Though there’s plenty of uncertainty in TV circles, there are also segments of Hollywood where it has been business as usual.
Executives at streaming services seemed to exhibit what one senior William Morris Endeavor agent called a “frightening, freakish sense of calm,” perhaps because they were betting that any strike would be short. Most streaming services have been under pressure to cut costs — even deep-pocketed Amazon Studios laid off 100 people on Thursday — and a strike is one quick way to do that: Spending would plummet as production slowed.
“It could lead to notably better-than-expected streaming profitability,” Rich Greenfield, a founder of the LightShed Partners research firm, wrote to investors this month.
At several movie studios, there is little sense of alarm, partly because a strike would have almost no impact on the release schedule until next spring. (The movie business works nearly a year in advance.) One movie agent said everyone in her orbit was preparing for the Cannes Film Festival, which begins on May 16 and will include premieres for films like “Indiana Jones and the Dial of Destiny” and “Killers of the Flower Moon,” the latest from Martin Scorsese. Many movie executives were also preoccupied with CinemaCon this week, a convention for theater operators in Las Vegas.
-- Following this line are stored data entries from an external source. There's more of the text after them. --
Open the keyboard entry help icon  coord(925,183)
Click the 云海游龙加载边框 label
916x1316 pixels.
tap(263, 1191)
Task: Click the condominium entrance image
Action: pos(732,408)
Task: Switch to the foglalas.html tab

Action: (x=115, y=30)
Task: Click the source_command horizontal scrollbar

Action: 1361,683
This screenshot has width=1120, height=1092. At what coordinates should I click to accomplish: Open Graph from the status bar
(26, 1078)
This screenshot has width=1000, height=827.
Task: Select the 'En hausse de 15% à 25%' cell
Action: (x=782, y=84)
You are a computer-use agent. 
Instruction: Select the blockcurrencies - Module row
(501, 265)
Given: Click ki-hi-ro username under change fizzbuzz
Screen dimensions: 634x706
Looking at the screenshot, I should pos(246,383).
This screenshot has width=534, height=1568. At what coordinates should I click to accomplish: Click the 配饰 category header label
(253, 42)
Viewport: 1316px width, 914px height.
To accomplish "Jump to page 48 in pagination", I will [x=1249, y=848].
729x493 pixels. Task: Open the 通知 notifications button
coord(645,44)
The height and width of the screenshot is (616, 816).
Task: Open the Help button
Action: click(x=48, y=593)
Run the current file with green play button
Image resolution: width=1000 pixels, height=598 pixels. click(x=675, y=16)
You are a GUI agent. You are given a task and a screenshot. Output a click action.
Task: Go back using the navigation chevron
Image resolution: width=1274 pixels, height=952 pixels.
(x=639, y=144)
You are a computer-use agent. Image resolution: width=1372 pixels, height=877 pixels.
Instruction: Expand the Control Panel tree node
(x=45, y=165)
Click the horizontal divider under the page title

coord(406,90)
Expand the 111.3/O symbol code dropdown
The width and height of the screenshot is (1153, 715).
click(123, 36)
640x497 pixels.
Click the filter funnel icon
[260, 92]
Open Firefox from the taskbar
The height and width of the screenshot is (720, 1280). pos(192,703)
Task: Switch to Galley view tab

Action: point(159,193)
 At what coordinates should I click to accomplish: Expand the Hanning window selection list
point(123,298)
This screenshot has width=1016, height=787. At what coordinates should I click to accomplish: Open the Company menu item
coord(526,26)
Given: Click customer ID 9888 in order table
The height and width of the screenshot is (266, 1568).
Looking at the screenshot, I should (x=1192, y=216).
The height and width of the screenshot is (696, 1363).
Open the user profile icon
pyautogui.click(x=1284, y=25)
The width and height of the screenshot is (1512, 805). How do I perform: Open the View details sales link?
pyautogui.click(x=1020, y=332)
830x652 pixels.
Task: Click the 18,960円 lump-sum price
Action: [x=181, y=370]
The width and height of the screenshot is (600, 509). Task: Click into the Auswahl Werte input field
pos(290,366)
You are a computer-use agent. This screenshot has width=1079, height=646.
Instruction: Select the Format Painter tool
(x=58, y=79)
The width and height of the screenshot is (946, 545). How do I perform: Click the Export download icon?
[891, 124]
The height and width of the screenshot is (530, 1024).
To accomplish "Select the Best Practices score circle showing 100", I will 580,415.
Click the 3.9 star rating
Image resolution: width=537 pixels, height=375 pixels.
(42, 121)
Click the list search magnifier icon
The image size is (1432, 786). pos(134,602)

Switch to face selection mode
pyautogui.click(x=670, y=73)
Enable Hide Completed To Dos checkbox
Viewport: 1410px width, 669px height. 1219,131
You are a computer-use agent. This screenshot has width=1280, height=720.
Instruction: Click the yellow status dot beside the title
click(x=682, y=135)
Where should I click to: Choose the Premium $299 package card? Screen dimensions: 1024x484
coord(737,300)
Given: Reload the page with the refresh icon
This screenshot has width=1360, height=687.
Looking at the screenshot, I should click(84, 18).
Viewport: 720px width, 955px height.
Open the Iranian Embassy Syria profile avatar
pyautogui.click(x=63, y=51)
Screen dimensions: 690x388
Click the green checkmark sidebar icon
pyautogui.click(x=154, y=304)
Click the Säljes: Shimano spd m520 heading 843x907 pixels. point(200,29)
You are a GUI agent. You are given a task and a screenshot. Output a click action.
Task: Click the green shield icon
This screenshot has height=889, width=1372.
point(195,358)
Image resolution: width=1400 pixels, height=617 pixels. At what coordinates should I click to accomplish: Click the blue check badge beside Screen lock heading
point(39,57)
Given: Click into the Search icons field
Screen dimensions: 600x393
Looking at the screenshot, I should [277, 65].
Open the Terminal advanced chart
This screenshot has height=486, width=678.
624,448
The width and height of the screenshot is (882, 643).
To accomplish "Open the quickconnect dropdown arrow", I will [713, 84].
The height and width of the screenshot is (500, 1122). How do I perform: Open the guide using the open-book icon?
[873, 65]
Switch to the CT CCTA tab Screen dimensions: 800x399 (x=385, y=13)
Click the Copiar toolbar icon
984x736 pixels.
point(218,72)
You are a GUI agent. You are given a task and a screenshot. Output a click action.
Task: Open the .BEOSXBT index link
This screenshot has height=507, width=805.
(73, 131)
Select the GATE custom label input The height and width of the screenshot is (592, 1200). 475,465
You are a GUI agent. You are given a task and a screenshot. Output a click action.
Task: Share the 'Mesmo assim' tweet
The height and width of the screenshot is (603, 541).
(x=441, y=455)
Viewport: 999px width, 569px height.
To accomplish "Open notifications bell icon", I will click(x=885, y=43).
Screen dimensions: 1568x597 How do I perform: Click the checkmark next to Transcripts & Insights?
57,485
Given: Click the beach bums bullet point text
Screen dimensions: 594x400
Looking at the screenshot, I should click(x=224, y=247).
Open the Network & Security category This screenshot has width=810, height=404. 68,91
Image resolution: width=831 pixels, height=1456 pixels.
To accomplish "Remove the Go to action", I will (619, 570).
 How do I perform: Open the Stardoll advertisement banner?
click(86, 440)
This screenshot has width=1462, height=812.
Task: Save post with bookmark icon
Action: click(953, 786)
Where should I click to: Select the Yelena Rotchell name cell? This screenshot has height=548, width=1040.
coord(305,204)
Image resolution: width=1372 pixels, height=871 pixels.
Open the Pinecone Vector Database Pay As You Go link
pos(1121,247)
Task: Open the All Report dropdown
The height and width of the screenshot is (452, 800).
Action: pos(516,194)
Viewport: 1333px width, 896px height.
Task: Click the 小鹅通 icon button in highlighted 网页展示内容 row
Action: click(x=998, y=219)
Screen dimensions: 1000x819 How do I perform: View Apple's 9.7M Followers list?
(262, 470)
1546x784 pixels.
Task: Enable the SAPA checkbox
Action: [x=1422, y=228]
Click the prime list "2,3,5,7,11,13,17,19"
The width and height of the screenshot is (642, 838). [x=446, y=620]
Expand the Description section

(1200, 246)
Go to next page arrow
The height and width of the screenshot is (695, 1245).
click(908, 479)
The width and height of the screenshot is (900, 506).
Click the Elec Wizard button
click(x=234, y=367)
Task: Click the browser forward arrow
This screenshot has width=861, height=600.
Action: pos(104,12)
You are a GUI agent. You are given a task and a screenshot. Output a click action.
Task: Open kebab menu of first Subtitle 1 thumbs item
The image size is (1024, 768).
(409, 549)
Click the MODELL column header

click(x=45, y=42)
“The writers’ process is like 18 months to two years away from movies’ hitting our cinemas, generally, so you wouldn’t see an impact for quite a while,” said John Fithian, the departing chief executive of the National Association of Theater Owners. “There is a whole lot of writing already in the can — or the computer — for projects the studios are putting into production.”
At the Walt Disney Company, the largest supplier of union-covered TV dramas and comedies (890 episodes for the 2021-22 season), more immediate worries have been the focus. Disney began to hand out thousands of pink slips on Monday as part of an unrelated plan to eliminate 7,000 jobs worldwide by the end of June. The company made news again on Wednesday when it sued Gov. Ron DeSantis of Florida.
During previous union walkouts, television networks ordered more reality programming, which does not fall under the writers’ unions jurisdiction. The long-running “Cops” was ordered during the 1988 strike, while the 2007-8 strike helped supercharge shows like “The Celebrity Apprentice” and “The Biggest Loser.”